An All-American college basketball player and a history-making cross-country skier are the winners of the Pride of Alaska Award, given to the top athletes of the year by the Alaska Sports Hall of Fame.
Ruthy Hebard of Fairbanks was a first-team All-America pick for the University of Oregon women’s basketball team, and Gus Schumacher of Anchorage was the first American -- man or woman -- to win an individual gold medal at the World Junior Championships.
Along the way, both earned major awards in their respective sport.
Hebard was given the Katrina McClain Award as the nation’s top power forward, and Schumacher shared the Beck International Trophy -- U.S. Ski & Snowboard’s top award -- with alpine ski star Mikaela Shiffrin.
Hebard averaged 17.3 points and 9.6 rebounds in her final season for the Ducks; in April, the Chicago Sky picked her eighth overall in the WNBA draft.
Schumacher turned in a stellar performance at the World Junior Championships in Oberwiesenthal, Germany, where he won the 10-kilometer classic race, anchored the U.S. men’s relay team to its second straight gold medal and was the top qualifier in the freestyle sprint, where he placed seventh overall.
“Ruthy and Gus are two tremendous athletes achieving great things early in life,” Harlow Robinson, executive director of the Alaska Sports Hall of Fame, said during a Facebook live presentation of the awards. “The sky is the limit for both of them and we look forward to watching them continue to represent Alaska on the biggest stages.”
The Pride of Alaska Award, given annually to the top male and female adult athletes and the top male and female high school athletes, are among the Directors’ Awards presented by the Hall of Fame.

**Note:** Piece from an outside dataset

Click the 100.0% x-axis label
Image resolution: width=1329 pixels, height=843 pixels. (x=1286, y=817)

The youth awards were announced in May and the adult awards were announced this week.
Also honored with Directors’ Awards this week were Anchorage’s Cristy Hickel and Israel Hale of Palmer.
Hickel, a longtime coach and supporter of youth sports, received the Joe Floyd Award, which honors significant and lasting contributions to Alaska through sports. She’s the director of the SPYDER youth programs for skiing and soccer, and as a youth hockey coach she has helped more than 200 girls move on to college hockey.

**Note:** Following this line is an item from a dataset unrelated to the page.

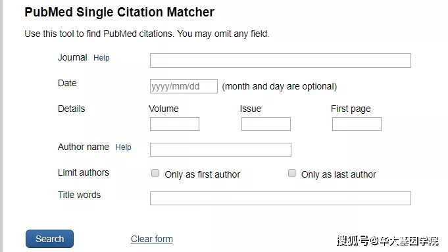Click the First page input box

357,124
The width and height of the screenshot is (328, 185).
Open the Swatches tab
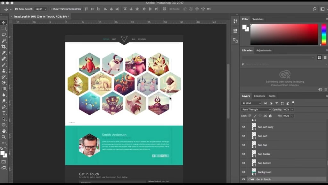pos(258,19)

Hale, the first amputee to complete the Iron Dog’s recreational-class snowmachine ride, received the Trajan Langdon Award, which recognizes leadership, sportsmanship and inspiration. Hale, who lost both legs in a 2012 accident, teamed up with brother Joseph Hale for Mar’s 1,000-mile trail ride from Fairbanks to Kotzebue to Nome.
Directors’ Awards winners were chosen by the Hall of Fame’s board of director. They will be honored at the 2021 Alaska Sports Hall of Fame induction ceremony, because the 2020 ceremony was canceled because of the COVID-19 pandemic.
Members of the Hall of Fame’s Class of 2020, chosen by the Hall of Fame’s selection panel, are hockey player Matt Carle, masters runner Marcie Trent, the Yukon River 800 and the UAA hockey team’s upset of Boston College in the 1991 NCAA playoffs.
Daily News sports editor Beth Bragg is a member of the Alaska Sports Hall of Fame’s selection panel.